O ministro acrescentou que, além dos investimentos externos, o futuro do Brasil depende fundamentalmente de evitar a deterioração da situação fiscal. "Buscar receitas extraordinárias que não sejam aumentos de tributos, reduzir gastos públicos, investir na digitalização de serviços públicos, rever gastos tributários e, acima de tudo, tentar impedir renovações sem avaliação de efetividade."
Concorrência com as locadoras preocupa lideranças do mercado de concessionárias
A concorrência das concessionárias com as locadoras de veículos tem tirado o sono de lideranças vinculadas às concessionárias gaúchas, em função da perda de espaço e da ameaça à livre concorrência.

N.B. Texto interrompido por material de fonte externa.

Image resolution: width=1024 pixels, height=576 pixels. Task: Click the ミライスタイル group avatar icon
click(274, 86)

O problema vem de longa data, desde a recessão recorde no biênio 2015-2016, que gerou queda de 40% nas vendas anuais de veículos, de 3,5 milhões para 2 milhões, obrigando as montadoras a concederem expressivos descontos às grandes locadoras, única forma de esvaziarem os pátios.

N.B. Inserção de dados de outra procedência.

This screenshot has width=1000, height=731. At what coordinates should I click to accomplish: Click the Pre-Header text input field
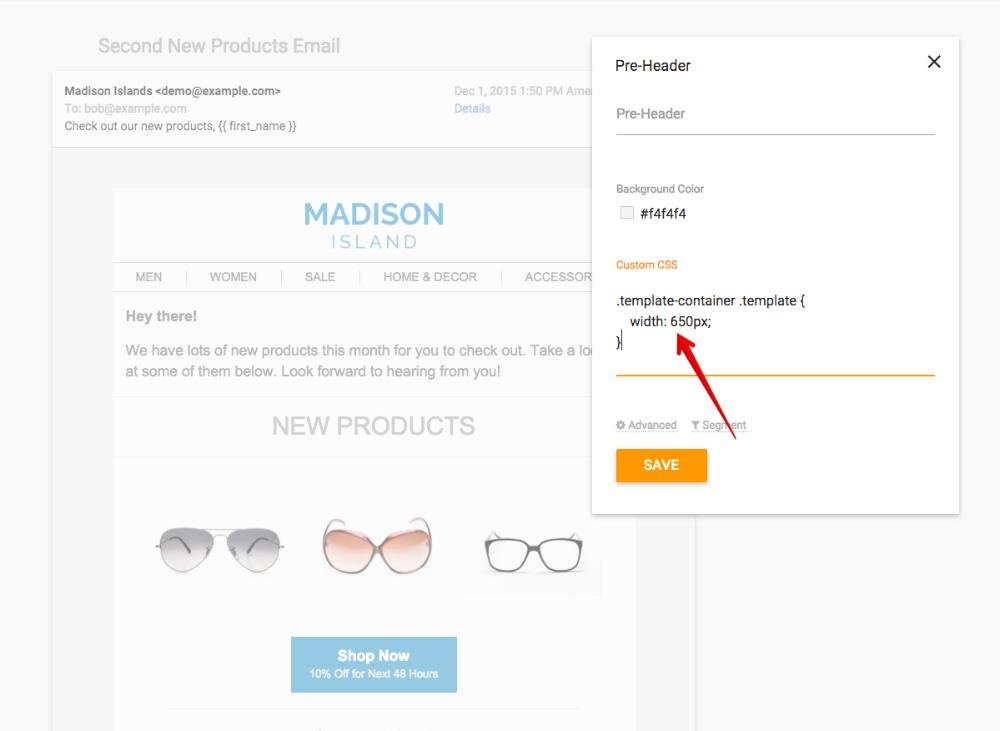[x=775, y=114]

Depois, o surgimento dos aplicativos de transporte gerou grande demanda por aluguel de veículos, alavancando o poder de negociação das locadoras junto às montadoras. "O agravamento ainda maior veio em 2022, com a aprovação pelo Conselho Administrativo de Defesa Econômica (Cade) da fusão da Localiza e da Unidas, criando uma superlocadora, com 600 pontos de atendimento, 200 revendas, frota de 600 mil veículos e compras de 300 mil veículos 0Km naquele ano, o que possibilitou classificá-las virtualmente como a segunda maior montadora do Brasil", afirma o presidente do Sincodiv/RS, Paulo Siqueira.

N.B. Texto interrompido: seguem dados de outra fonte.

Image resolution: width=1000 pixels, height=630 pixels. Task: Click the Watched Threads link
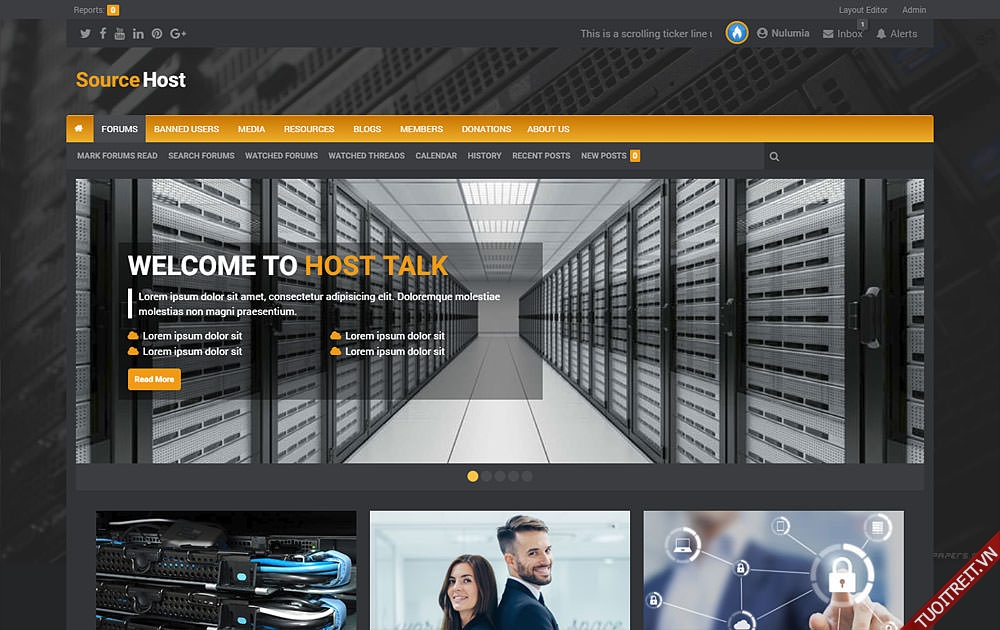(366, 156)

Segundo ele, o erro do Cade foi ter aprovado a fusão, tomando como base apenas os efeitos que a iniciativa geraria no setor de locação, deixando de lado os impactos sobre as concessionárias. "Criou-se um monopólio da oferta de veículos com até dois anos de uso, além de forte poder na formação de preços e referências no mercado de seminovos, grande influência nos dados coletados para elaboração da tabela Fipe, capazes de estabelecer um novo padrão característico de um veículo, por ter menos de dois anos de fabricação e registrar no painel mais de 60 mil quilômetros rodados", afirma Siqueira.
O gestor de Projetos Especiais do Sincodiv/RS, Nísio Martins, diz que o sindicato é completamente a favor da livre iniciativa e da livre concorrência, mas que o que se observa é um desequilíbrio de forças com grande desvantagem para as concessionárias.
"Nossa preocupação e o grande desafio para 2024/25 são: como colocar no mercado os 800 mil carros que estão nos pátios das locadoras num mercado que só consegue absorver 250 mil. Ou as locadoras vão ter que baixar o preço para dar liquidez ou vão ter que esticar a idade média da frota para ajustar o ciclo, eventualmente reduzir um pouco a compra para se adequar à realidade, já que elas avançaram o sinal, foram além do limite do mercado."
O dirigente relembra que, em 2010, as locadoras começaram a ganhar corpo, pois criaram uma estrutura de revenda de veículos seminovos. Até essa data, a venda de um veículo era para troca de ativo, para reposição — e não como um negócio.
"A curva de crescimento seguiu em alta com o aumento das locações para uso dos aplicativos, já que as pessoas precisavam trabalhar e não tinham recursos para comprar um veículo."